Directions - Could you print, exactly and without pictures, only the lines from the one with "Given: Click the #333 color swatch in Styles" through the end of the records below?
Supplied data below:
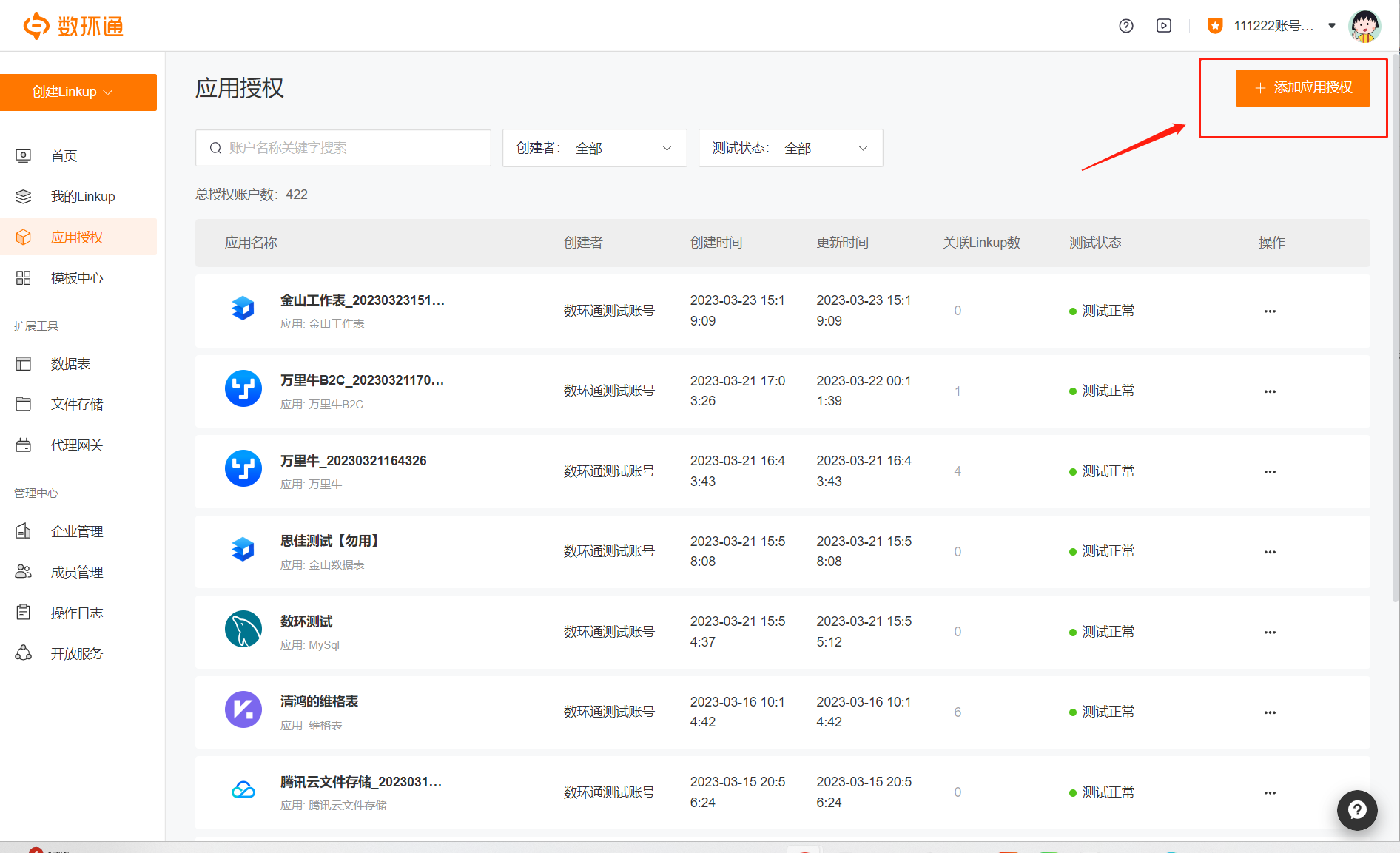Viewport: 1400px width, 853px height.
Task: Expand the 测试状态 filter dropdown
Action: 790,148
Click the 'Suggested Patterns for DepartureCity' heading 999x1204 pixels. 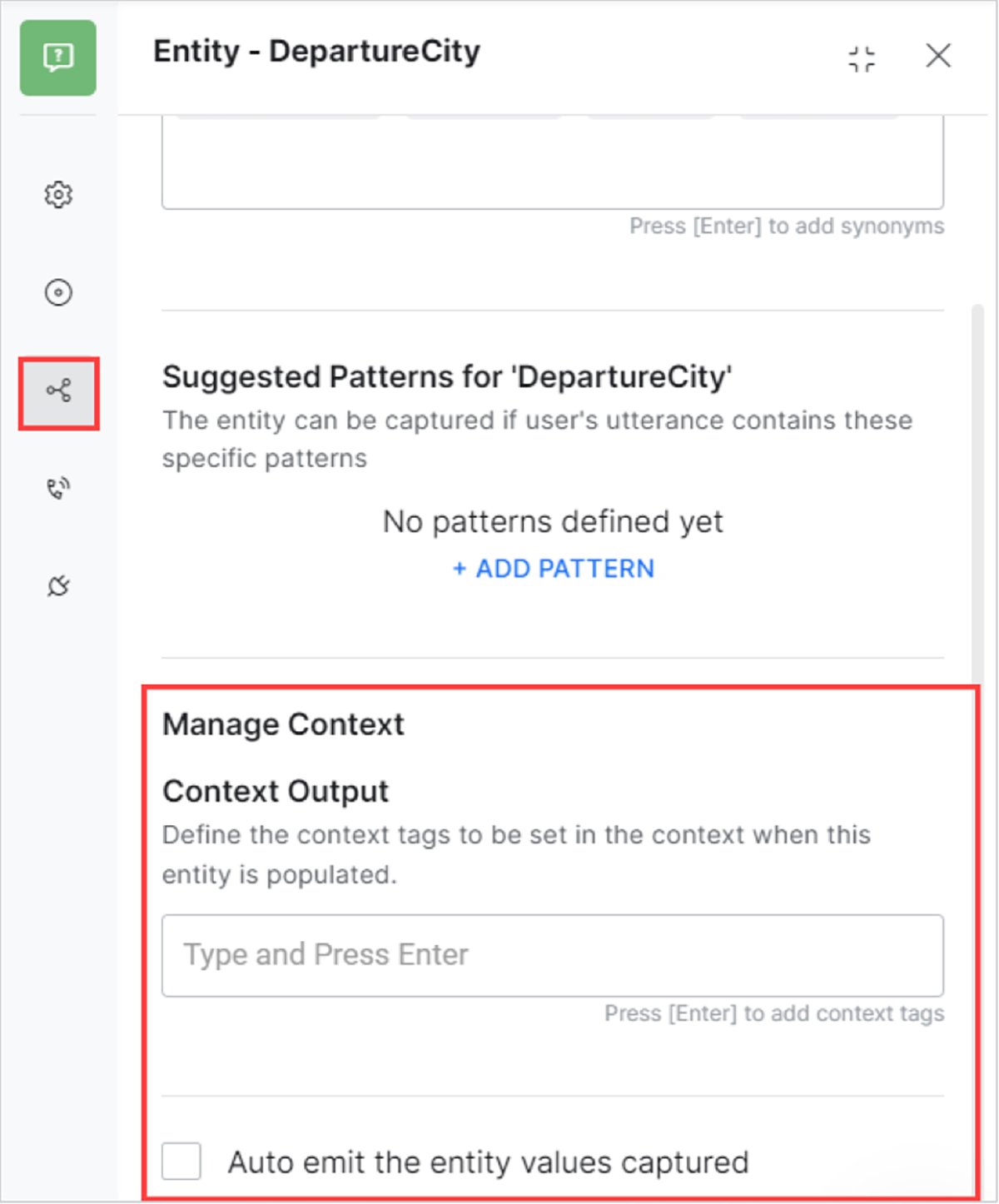click(x=446, y=376)
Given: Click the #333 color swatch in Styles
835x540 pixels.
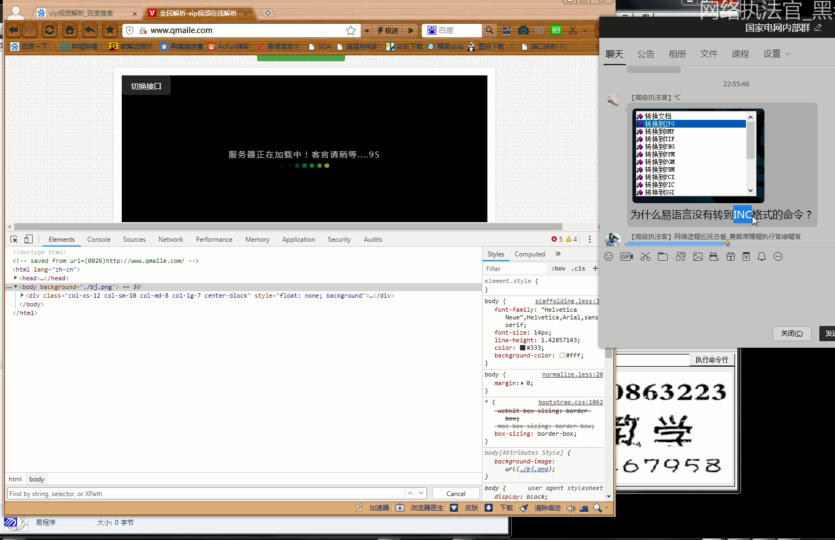Looking at the screenshot, I should pyautogui.click(x=523, y=347).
End of Supplied data.
Output of the exercise -
Given: Click the #333 color swatch in Styles
835x540 pixels.
Looking at the screenshot, I should pyautogui.click(x=523, y=347).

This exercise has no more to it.